Here’s what you need to know about the Whitechapel closure:
- All public events and educational activities are suspended until further notice.
- König Books will close, while our new restaurant Townsend, will offer a home delivery service. More information will be available soon on our website
- All our staff will continue to work remotely.
- If you have booked a ticket to Radical Figures: Painting in the New Millennium, or any scheduled public events, please contact us at [email protected] A member of our Visitor Services team will be glad to discuss your options, whether you would like to transfer your ticket, consider releasing it as a donation, or request a refund.
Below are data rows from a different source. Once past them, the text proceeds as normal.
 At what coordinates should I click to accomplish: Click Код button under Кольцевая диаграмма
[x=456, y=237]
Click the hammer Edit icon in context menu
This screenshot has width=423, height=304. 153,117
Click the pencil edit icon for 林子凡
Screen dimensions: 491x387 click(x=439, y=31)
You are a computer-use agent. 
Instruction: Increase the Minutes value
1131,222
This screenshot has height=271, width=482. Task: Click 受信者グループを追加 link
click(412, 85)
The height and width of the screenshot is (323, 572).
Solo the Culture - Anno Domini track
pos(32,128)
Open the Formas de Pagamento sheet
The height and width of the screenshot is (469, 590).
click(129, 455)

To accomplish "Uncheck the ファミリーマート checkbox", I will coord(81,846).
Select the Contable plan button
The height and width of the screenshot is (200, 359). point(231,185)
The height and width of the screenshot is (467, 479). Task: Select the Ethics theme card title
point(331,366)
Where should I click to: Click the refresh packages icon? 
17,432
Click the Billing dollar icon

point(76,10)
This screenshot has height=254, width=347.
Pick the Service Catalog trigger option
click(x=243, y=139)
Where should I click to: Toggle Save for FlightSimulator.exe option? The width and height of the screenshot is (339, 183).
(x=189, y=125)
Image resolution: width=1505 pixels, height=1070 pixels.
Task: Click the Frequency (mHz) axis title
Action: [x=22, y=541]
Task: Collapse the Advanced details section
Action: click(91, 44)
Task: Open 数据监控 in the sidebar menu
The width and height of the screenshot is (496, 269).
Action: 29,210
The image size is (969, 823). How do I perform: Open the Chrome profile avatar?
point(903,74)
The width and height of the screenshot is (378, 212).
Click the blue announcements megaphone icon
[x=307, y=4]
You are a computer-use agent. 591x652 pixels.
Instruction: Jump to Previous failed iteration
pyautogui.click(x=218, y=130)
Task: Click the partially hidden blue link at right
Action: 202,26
“While it is with great sadness that we must suspend access to our building at this critical moment, Whitechapel Gallery’s team will continue to work towards a programme that engages with art and ideas in these difficult times.”
The ongoing pandemic of coronavirus disease was first officially identified in December 2019 in Wuhan, the capital of Hubei in China. As of 16 March, more than 173,000 cases of COVID-19 have been officially confirmed but the actual number is thought to be much higher due to substantial under-reporting of cases.
With more than 6,600 people having died from the virus, COVID-19 has now spread into more than 150 other countries—including mainland Europe, South America and North America. Given the exponential growth in cases in countries like Italy and Spain, the WHO have now stated that Europe was the current centre of the pandemic.